Luckily for me, there are lots of places I can find this information out.
Have content that offers real value, beyond just text. For example, our Owner Ollie knows great looking call to actions are important, but often doesn’t have the resources to get them done, so we gave him customisable call to actions. He can just download them and customise them himself in powerpoint.
Marketing Mary has to spend money on stock photos for her presentations, so we gave her 250 for free. This has been one of our best performing offers this year. Think about the things your audience are currently paying for and figure out if you can provide them for free
Being remarkable helps you to create content assets that your audience chooses to engage with, rather than having to depend on interruptive techniques. Being remarkable is something you strive to be, it’s a mindset, it means you are going to create content that adds value your audience, solve a real pain point for them.
You want to find the right time and opportunities to promote things of real value you create.
Most marketers will obsess over the question of how they produce more content or better quality content. The right question to ask is how do we distribute this content to the right people
When we put a lot of time and effort into a piece of content, what is my potential audience for that piece of content and what type of engagement can I expect
I obsess over this a lot. This is from one of my whiteboards at home. For each piece of content, I want to know what is my potential audience, my expected engagement rate and from that I can figure out my expected engaged audience
For example, you look at the things you can do to influence the engaged audience. I can advertise this across my blog, to my email list, across my Facebook and Twitter profiles and maybe this is a co-branded piece of content so another company is going to promote it to their list.From this I can put a number against the engaged audience I can generate for this piece of content.This is the potential engaged audience before we add in things like it taken off in social or ranking well in Google.What I want, is to increase all of these things. I want more distribution channels, I want to increase my available audience, I want a better engagement CTR
Creating the content is only the starting point of the process. You want to invest just as much time in distributing it to the right audience.
I really think companies will start to hire people to just focus on content distribution.
To grow that engaged audience figure. We want more people to see the valuable content we produce.

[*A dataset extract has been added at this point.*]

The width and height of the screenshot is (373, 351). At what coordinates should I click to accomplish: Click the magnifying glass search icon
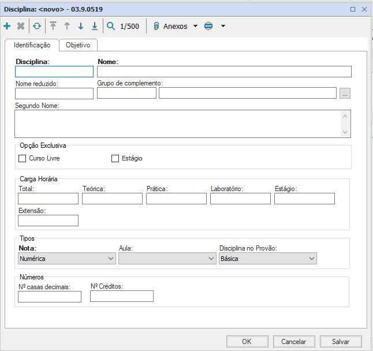tap(111, 27)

The great thing is, the more you build up your available audience, the more you can do things to grow your engaged audience.For example, when we email our database about our latest content piece, we can simply include a lazy tweet for them to share it with their network.
People will do this and it helps to attract people from their networks back to our site.
Another example of this is, the thank you pages people get to after they download a piece of content from us our personalised towards them. We use the information we have to create tailored messaging and we provide the option for them to forward that offer to a friend. It’s crazy the amount of people who do this.
You want to find people with the right interests to seed your content to. It’s like creating a mini PR campaign for every piece of content
On Facebook you can upload that email list you have and retarget them with your content offer. You can use lookalike audiences to expand that reach. You can target by interests or right down to individuals. If there are particular journalists or known bloggers on Facebook, you can target them with a personalised message.
You can do the same on Twitter, target groups of people by interests and seed your content
Paid content discovery is going to be big. As more and more companies up the stakes in content, we will have to pay to get initial eyeballs. The important thing to remember is the money spend to acquire those eyeballs will be wasted if the quality of the content isn’t good.